**Prompt:**
In the data below, find the line containing "Click the Up one level arrow" and the line containing "You are a GUI", then reproduce them and every line between, exactly. Omit pictures.

**Extracted entries:**
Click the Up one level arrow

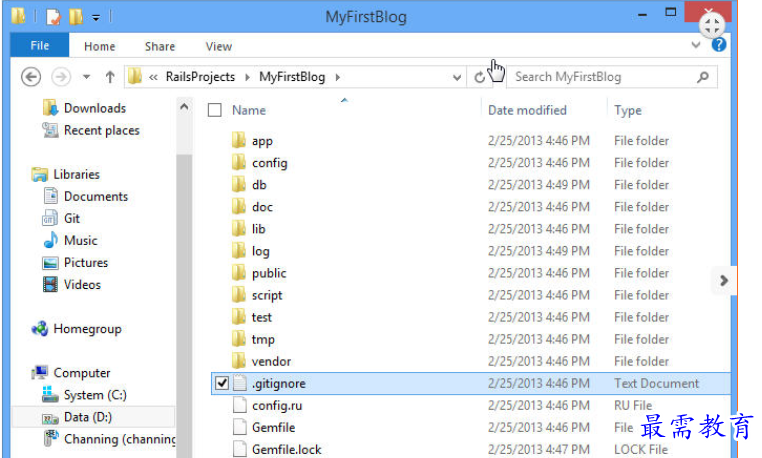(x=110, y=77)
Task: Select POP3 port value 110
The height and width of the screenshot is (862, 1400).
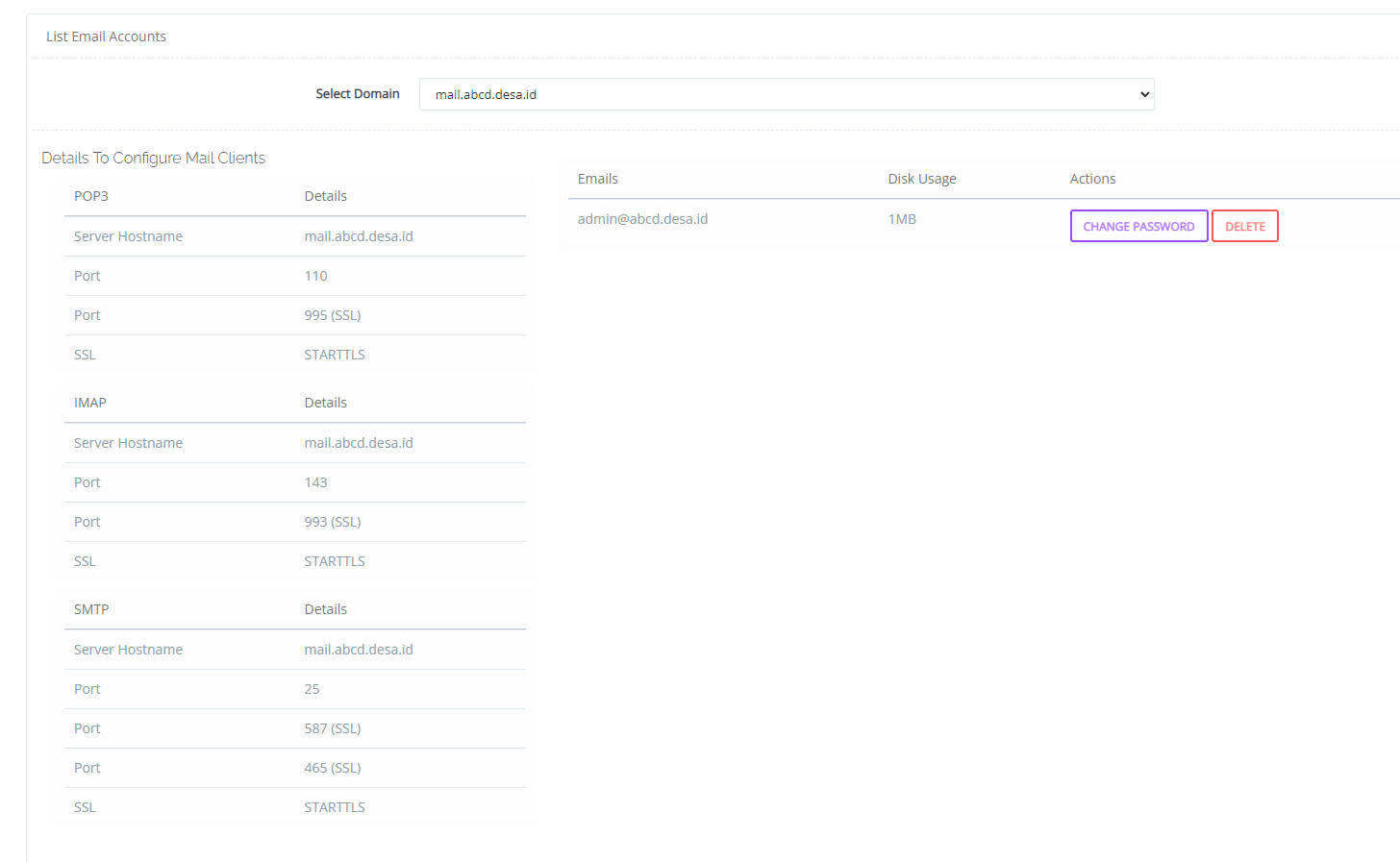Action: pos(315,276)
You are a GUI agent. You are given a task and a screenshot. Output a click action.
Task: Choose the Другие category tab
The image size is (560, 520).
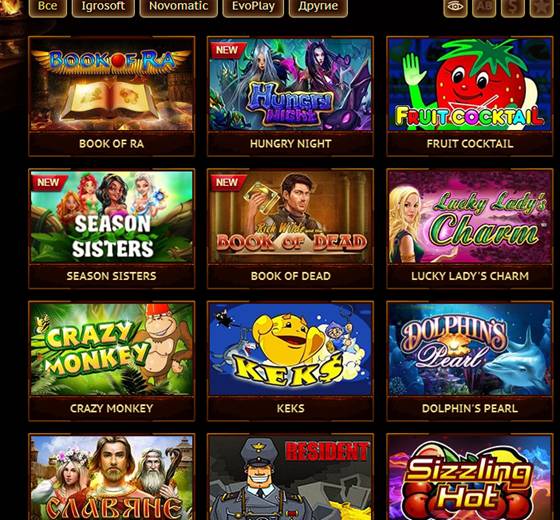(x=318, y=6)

---

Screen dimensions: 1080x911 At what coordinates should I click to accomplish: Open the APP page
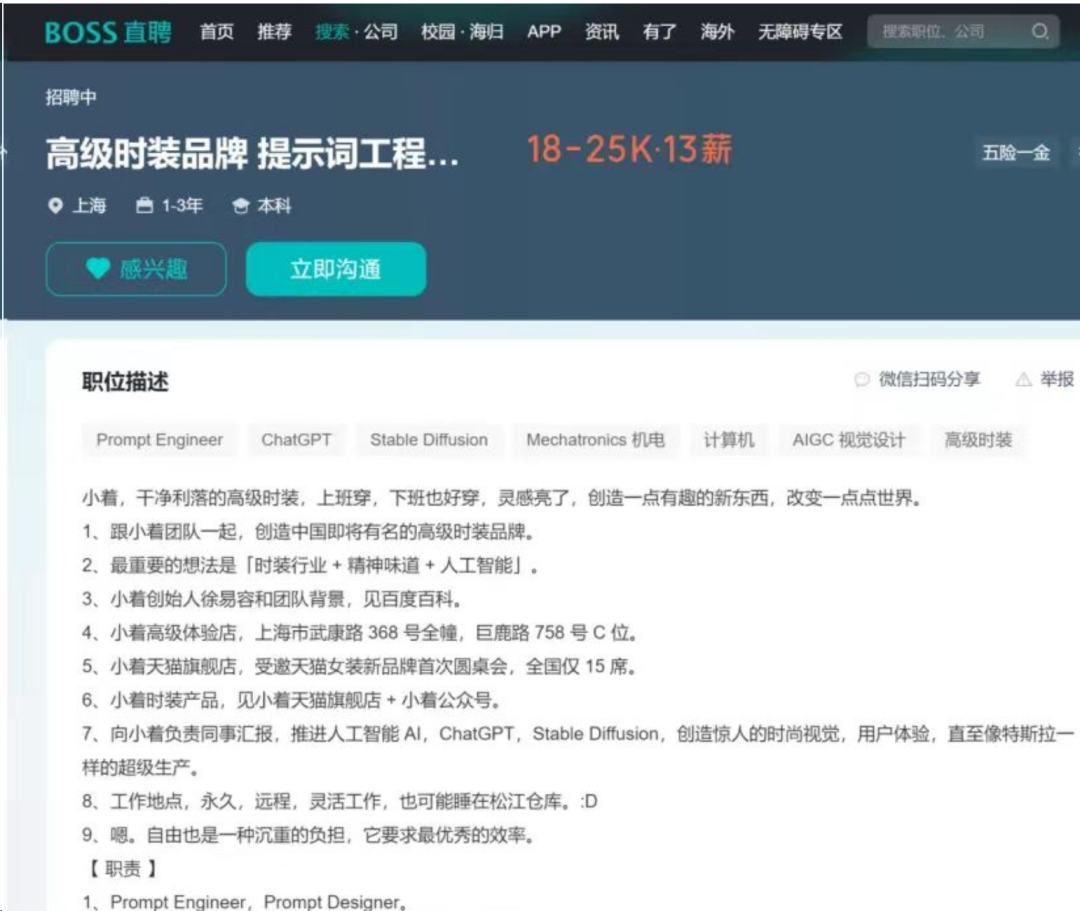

**Result for this task:**
Click the Up one level arrow

(x=110, y=77)
Task: Select POP3 port value 110
The height and width of the screenshot is (862, 1400).
Action: pos(315,276)
You are a GUI agent. You are given a task and a screenshot. Output a click action.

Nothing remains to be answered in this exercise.